Saved entries
_ _ _

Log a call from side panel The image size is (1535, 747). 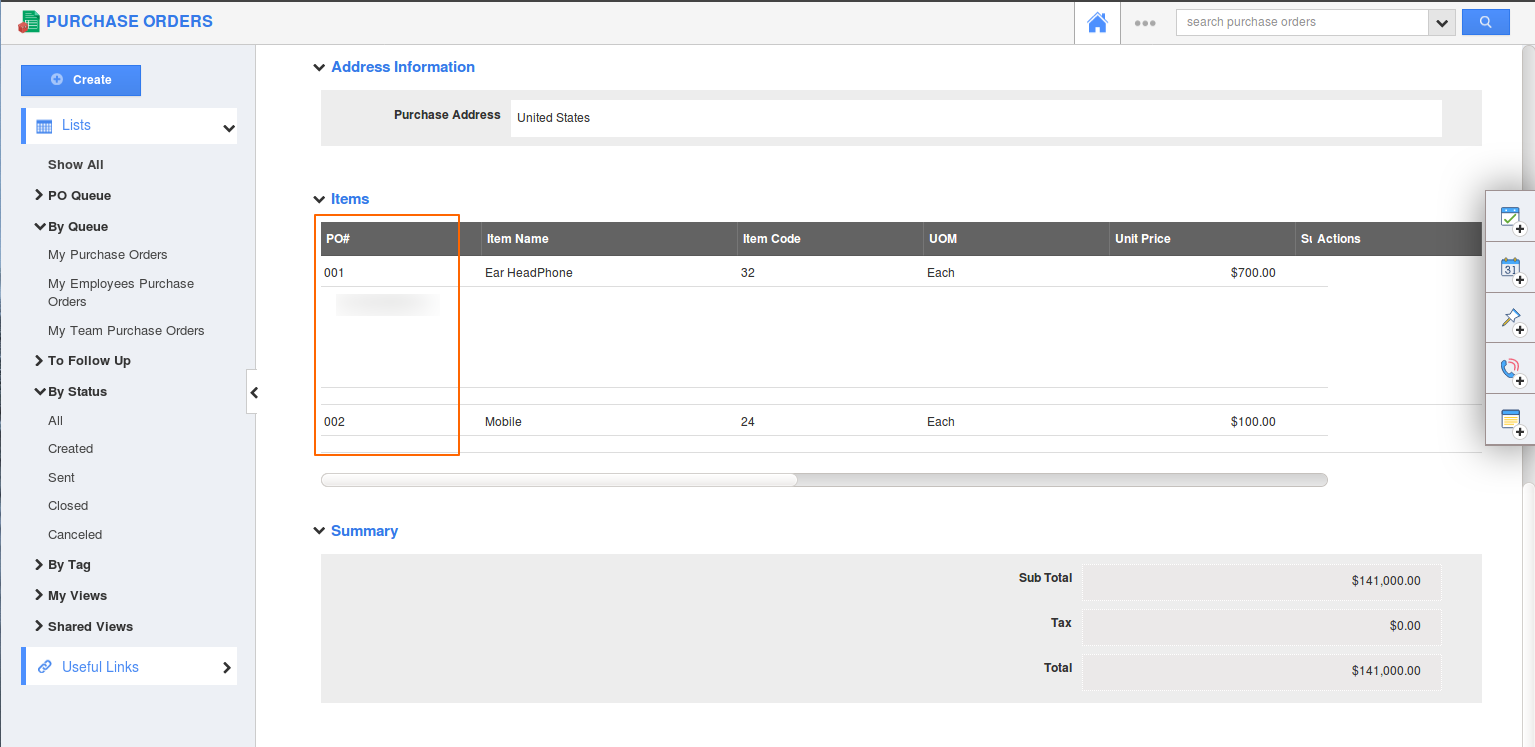pos(1511,370)
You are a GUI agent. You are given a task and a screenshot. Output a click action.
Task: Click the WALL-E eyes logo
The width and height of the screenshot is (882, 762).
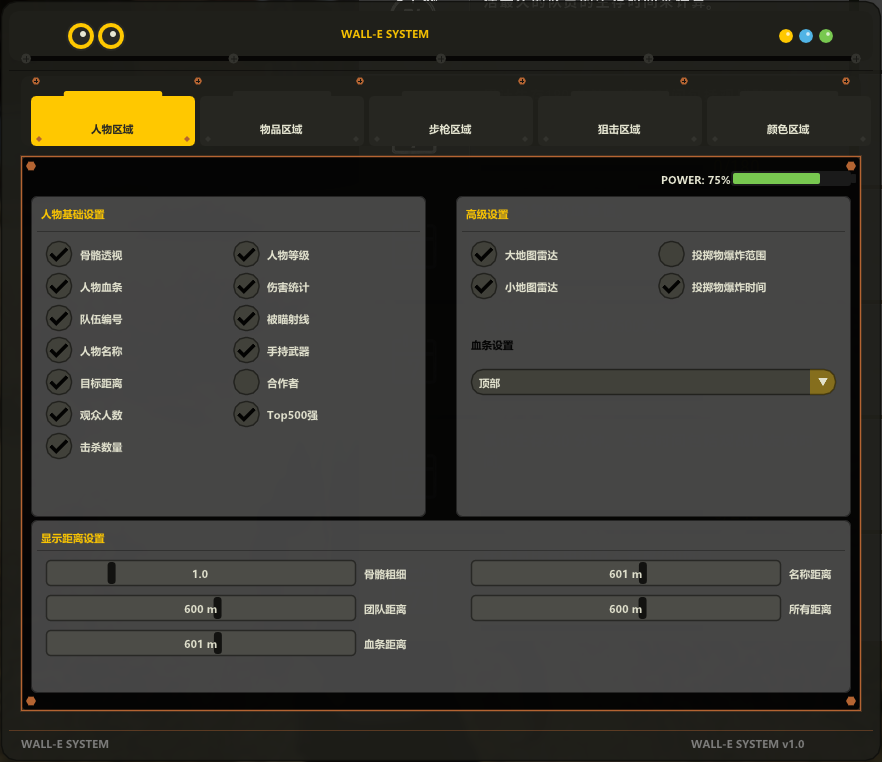click(x=96, y=37)

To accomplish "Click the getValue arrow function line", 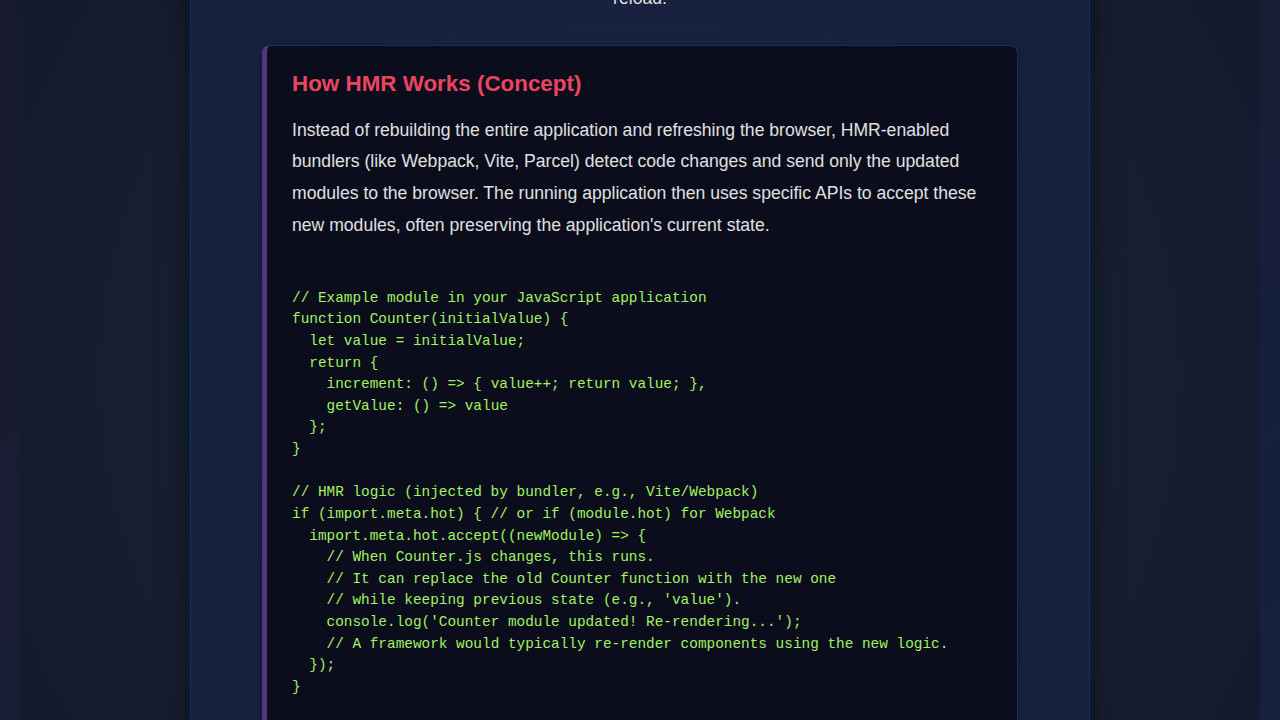I will pos(417,405).
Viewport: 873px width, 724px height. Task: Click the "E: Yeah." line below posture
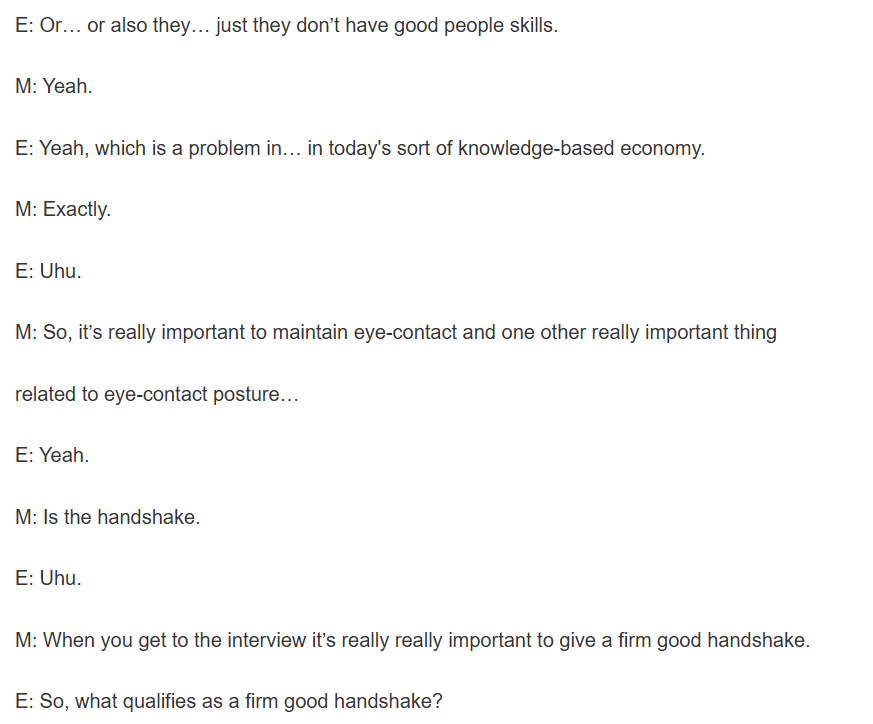pyautogui.click(x=52, y=456)
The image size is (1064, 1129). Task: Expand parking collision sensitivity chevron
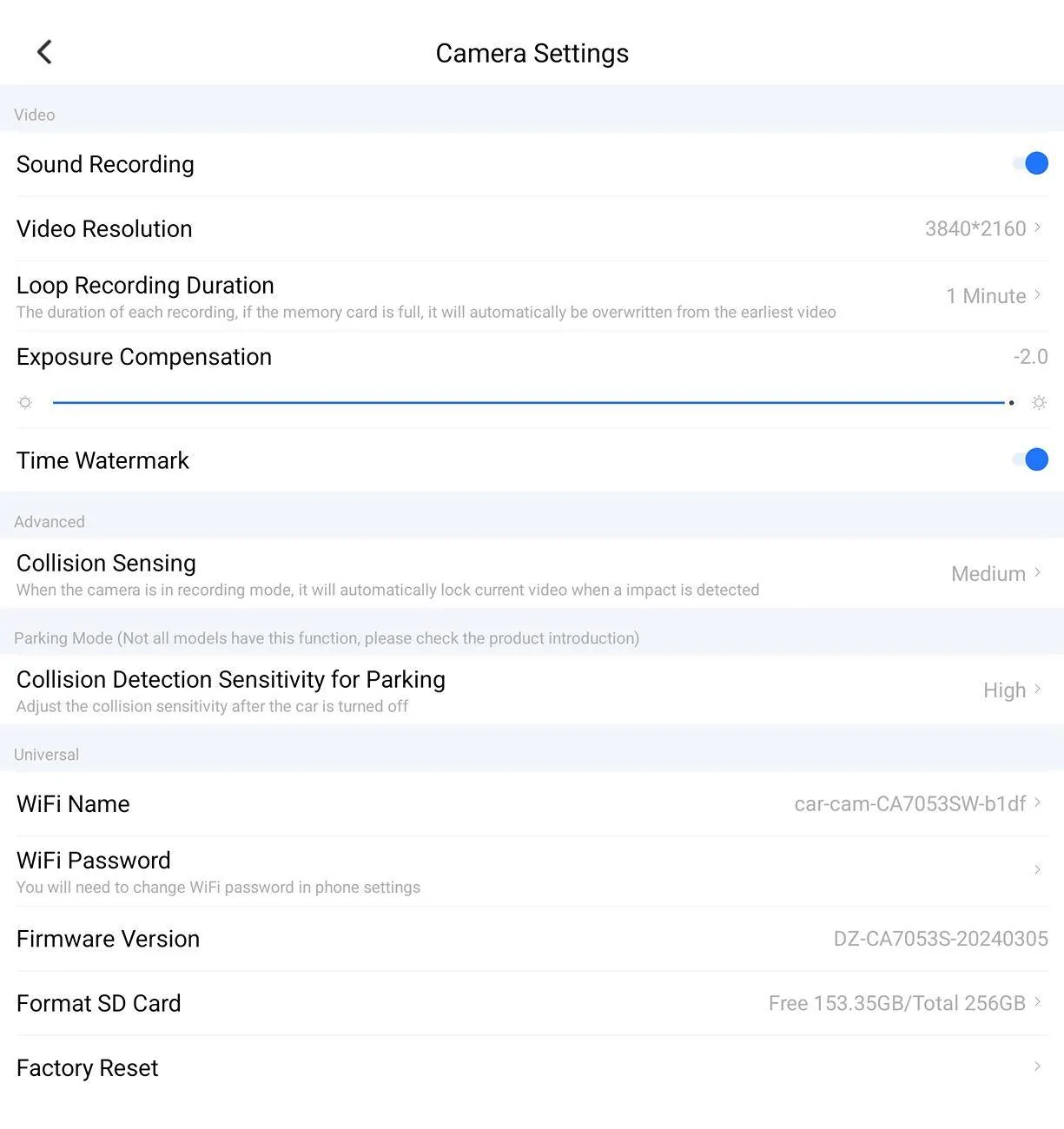1037,690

_ _ _

Work task —
Omit the pictures and please write out exactly the lines between the one containing "The image size is (1064, 1129)." and the last line of the entries, both included.

Answer to this problem —
The image size is (1064, 1129). Task: Expand parking collision sensitivity chevron
1037,690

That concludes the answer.